Fatberg from London sewer
If the U.S. can’t make enough biodiesel from plants, then the question becomes: Can we step up our fast-food game? Can we eat more French fries? Biodiesel is already made from used cooking oil (11.5% of all U.S. biodiesel), animal and other fats (5%).
We could also scrap other products made from vegetable oils and animal fats and shift them to biodiesel. Products like soap, paint, varnish, vinyl plastics, lubricants, livestock and pet food, clothes, rubber, detergents, candles, rust inhibitor, shampoo, caulking, disinfectants, epoxies, electrical insulation, metal casting, plasticizers, and more (Murphy 2004). Who knew we are swimming in vegetable oils and animal fats!

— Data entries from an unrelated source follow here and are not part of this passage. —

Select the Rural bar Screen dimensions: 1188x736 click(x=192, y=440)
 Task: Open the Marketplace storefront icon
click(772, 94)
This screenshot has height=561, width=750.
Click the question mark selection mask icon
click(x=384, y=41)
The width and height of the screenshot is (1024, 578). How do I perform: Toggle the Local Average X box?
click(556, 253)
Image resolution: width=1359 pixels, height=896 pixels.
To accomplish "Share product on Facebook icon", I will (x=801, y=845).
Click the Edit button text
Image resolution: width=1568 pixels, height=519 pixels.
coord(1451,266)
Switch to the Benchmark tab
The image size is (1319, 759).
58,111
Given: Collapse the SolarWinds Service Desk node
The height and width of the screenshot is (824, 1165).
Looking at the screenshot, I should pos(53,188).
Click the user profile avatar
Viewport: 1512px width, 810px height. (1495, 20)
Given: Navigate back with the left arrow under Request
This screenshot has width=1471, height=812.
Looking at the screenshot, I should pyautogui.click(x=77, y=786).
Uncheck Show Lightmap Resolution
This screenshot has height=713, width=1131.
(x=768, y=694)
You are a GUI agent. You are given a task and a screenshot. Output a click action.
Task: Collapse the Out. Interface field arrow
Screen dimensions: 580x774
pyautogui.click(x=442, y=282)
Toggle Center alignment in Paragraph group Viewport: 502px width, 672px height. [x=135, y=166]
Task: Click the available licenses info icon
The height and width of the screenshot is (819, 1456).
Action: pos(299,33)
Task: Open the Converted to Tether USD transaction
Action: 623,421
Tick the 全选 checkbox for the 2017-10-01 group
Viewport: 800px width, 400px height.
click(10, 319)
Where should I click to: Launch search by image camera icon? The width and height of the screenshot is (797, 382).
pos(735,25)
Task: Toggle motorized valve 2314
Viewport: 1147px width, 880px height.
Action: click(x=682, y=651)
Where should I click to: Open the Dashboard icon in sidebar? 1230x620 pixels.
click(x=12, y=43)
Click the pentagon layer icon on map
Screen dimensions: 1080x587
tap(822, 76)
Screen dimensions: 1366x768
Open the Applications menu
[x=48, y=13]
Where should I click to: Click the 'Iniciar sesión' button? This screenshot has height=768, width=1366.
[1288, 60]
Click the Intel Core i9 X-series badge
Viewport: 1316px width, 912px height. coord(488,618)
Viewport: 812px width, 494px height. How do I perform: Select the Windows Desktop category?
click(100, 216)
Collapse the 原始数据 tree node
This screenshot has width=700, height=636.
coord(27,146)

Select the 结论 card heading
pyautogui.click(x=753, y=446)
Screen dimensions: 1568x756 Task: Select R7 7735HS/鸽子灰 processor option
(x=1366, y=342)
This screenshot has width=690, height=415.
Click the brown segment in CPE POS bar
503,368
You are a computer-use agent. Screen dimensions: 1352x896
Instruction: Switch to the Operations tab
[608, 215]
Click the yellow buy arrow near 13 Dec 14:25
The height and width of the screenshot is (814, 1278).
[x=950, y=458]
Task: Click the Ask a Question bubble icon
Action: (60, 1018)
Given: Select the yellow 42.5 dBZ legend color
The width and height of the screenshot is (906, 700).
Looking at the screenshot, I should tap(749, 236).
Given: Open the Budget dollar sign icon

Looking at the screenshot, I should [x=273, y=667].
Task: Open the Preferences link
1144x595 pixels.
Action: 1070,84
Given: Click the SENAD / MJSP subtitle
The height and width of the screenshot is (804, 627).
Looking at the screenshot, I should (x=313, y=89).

Using restaurant waste grease helps stop the problem of it being illegally dumped into the sewage system, which can result in severe blockages. Once restaurant grease clogs a sewer, sewage may back up into the facility, shutting it down until the sewage pipe is cleaned. In London, sewers were clogged with a record-breaking fatberg that weighed 140 tons. Picture that!
Currently hotels and restaurants generate three billion gallons of waste cooking oil, though most ends up in landfills or down the drain rather than biodiesel (EPA 2017). That is a gob of grease, but a far cry from the 46 billion gallons of petroleum diesel consumed.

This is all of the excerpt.